Back before Al Gore closed the road through Rocky Mountain Park to day-drivers who used it to get back & forth to Grand Lake on the other side of the Continental Divide, this was a popular trip for the full-day rider and one we did every year: from the Denver metro area we'd ride up the Front Range (one of 3 ways) to Rocky Mountain Park, over the Divide to lunch in Grand Lake, then south down the back of the Front Range through Winter Park and over Berthoud Pass to I-70 back into the Denver metro.
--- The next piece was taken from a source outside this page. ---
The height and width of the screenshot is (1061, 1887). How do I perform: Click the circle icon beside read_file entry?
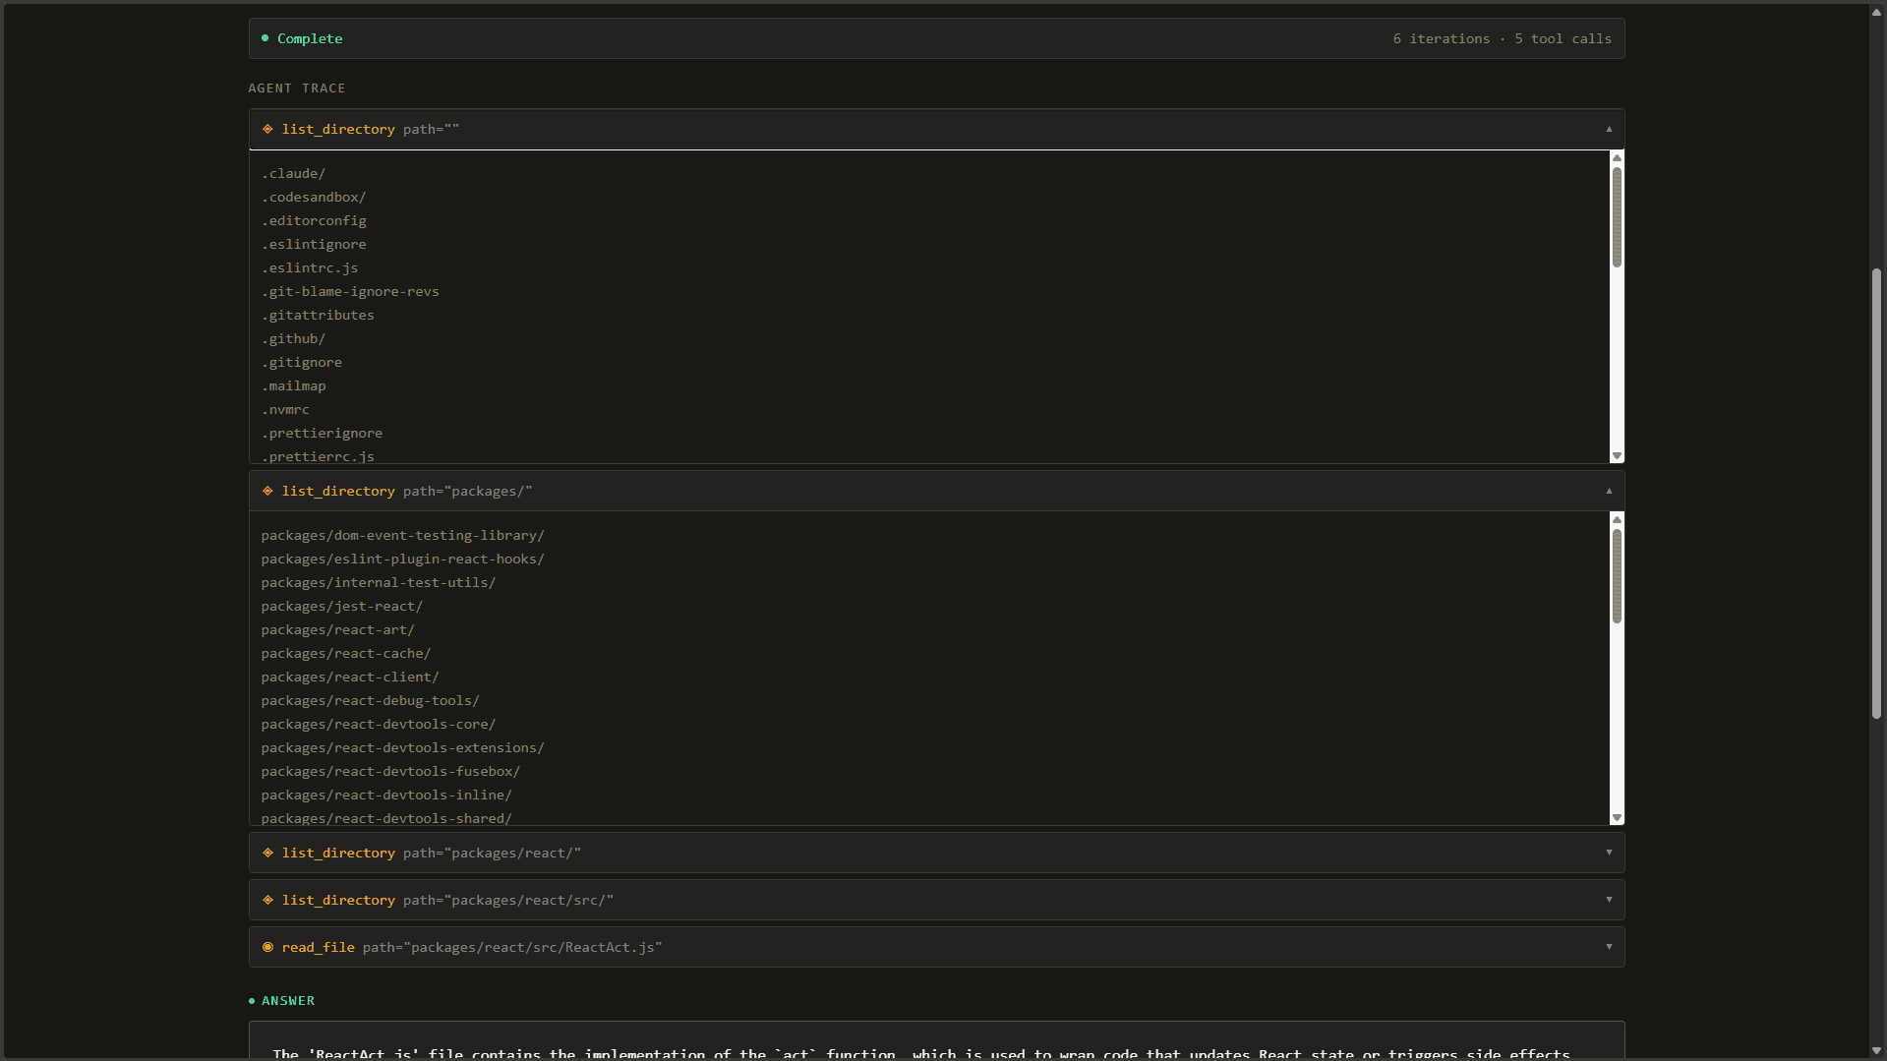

This is a little over 300 miles, IIRC, and took an 8 AM rally starting point to get home before dark in the summertime.
In the bunch was more than a dozen bikes, ranging from the 1980 CBX Six (the cafe' racer-looking one) down to the [then new] Honda 700cc V Interceptors (4 of them), my sole CB750 at the front, a CX500 at the tail end of the group (we both had CB radios on the bikes to track everyone) - this was the first time our church group rode together (other rides were even bigger). There was a BMW 1000cc and a big Yamaha Four (1100cc?) among them, no H-Ds in the bunch.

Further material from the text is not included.